Major focus areas will include MPAs and MSP, while recognizing that additional strategies, including sustainable finance and protection/restoration of reefs and other critical coastal ecosystems, are also needed.
The Nature Conservancy is helping cities, agriculture and corporations understand where their water comes from and why conservation of their water resources is critical to a secure future for their citizens and customers. By helping these water users understand how they can make smart investments in protecting their water supplies, the Conservancy can help ensure that freshwater systems receive adequate protection and conservation. This priority provides solutions to address the global challenge of Securing Fresh Water.

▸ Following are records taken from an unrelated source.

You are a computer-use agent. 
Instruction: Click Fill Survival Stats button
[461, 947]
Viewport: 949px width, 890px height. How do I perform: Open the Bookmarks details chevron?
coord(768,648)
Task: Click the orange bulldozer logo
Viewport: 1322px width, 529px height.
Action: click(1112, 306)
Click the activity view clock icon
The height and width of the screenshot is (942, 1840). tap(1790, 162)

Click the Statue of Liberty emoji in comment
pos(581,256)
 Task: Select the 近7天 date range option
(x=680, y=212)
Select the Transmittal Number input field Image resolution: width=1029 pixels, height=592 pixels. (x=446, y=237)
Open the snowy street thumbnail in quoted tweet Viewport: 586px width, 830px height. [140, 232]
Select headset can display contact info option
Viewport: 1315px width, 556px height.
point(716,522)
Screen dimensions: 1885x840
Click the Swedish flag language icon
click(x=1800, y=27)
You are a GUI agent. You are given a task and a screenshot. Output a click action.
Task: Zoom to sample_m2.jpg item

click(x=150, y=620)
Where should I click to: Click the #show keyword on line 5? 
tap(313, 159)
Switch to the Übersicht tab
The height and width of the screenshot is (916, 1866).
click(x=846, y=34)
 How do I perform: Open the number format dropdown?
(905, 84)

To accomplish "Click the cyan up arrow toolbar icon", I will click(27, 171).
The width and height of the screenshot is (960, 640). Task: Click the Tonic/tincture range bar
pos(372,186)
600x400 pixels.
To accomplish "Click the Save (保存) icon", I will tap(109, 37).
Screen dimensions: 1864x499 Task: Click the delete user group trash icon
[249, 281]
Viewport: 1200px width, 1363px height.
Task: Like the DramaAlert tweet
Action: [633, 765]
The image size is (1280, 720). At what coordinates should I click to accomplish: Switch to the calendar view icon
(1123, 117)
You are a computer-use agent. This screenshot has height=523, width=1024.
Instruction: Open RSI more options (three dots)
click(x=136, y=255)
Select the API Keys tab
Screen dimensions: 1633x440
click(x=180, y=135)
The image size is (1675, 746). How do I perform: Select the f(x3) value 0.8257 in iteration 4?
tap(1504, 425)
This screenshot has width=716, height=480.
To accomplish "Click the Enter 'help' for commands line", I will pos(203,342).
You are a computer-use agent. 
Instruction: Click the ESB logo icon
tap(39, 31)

The Nature Conservancy’s approach to Smart Infrastructure and Resource Development enables companies, governments and communities to make better decisions about where development could occur—and where it shouldn’t. Through science and planning methods, like Development by Design, we can provide a holistic way for looking at what development does to natural systems and the people and precious species that depend upon them. We are demonstrating how to mitigate and offset the impacts through our on-the-ground work and by building practices and policy support for this approach. The Conservancy is shaping the footprint of development across the world. Places associated with this priority include Mongolia, Colombia, Australia and the United States. This priority provides solutions to address the global challenge of Conserving Critical Lands.
The Nature Conservancy is partnering with fishermen, industry and local communities to design, test, and implement innovative management approaches and new business models that result in viable local fisheries, stable supplies of seafood and marine conservation. Key tactics we are deploying include: working with fishing associations to ensure access rights to fishing grounds, providing incentives for the use of selective and benign fishing gear, developing low-cost assessment methods for data-poor fisheries, and modernizing the use of fisheries data and information by fishermen. Places associated with this priority include the Atlantic and Pacific Coasts of the United States, the Humboldt Current of Peru and Chile, Indonesia and the Gulf of California. This priority provides solutions to address the global challenge of Restoring Our Oceans.
The traditional conservation approaches of “buying” and “banning” cannot work at the scale necessary to matter as billions more people are added to the population with unmet human needs. The response of the conservation community has been a radical shift from protectionism to persuading—persuading people, business and governments that nature is a value proposition.
If the economic value of nature is recognized and quantified in a transparent, credible and consistent way, then public and private institutions will invest in protecting nature as a way of protecting valuable assets. We have four strategies to do this: Improving ecosystem valuation methods with the Natural Capital Project; incorporating the value of nature into business decisions with Dow and other corporate leaders; assembling data and practical evidence for the value of nature through NatureLab; and shaping public policies to spur investment in natural infrastructure through our Leaders Valuing Nature initiative with government leaders in key countries.
Initial Places: United States; Brazil; Colombia; China; Indonesia. This priority provides solutions to that relate to all global challenges.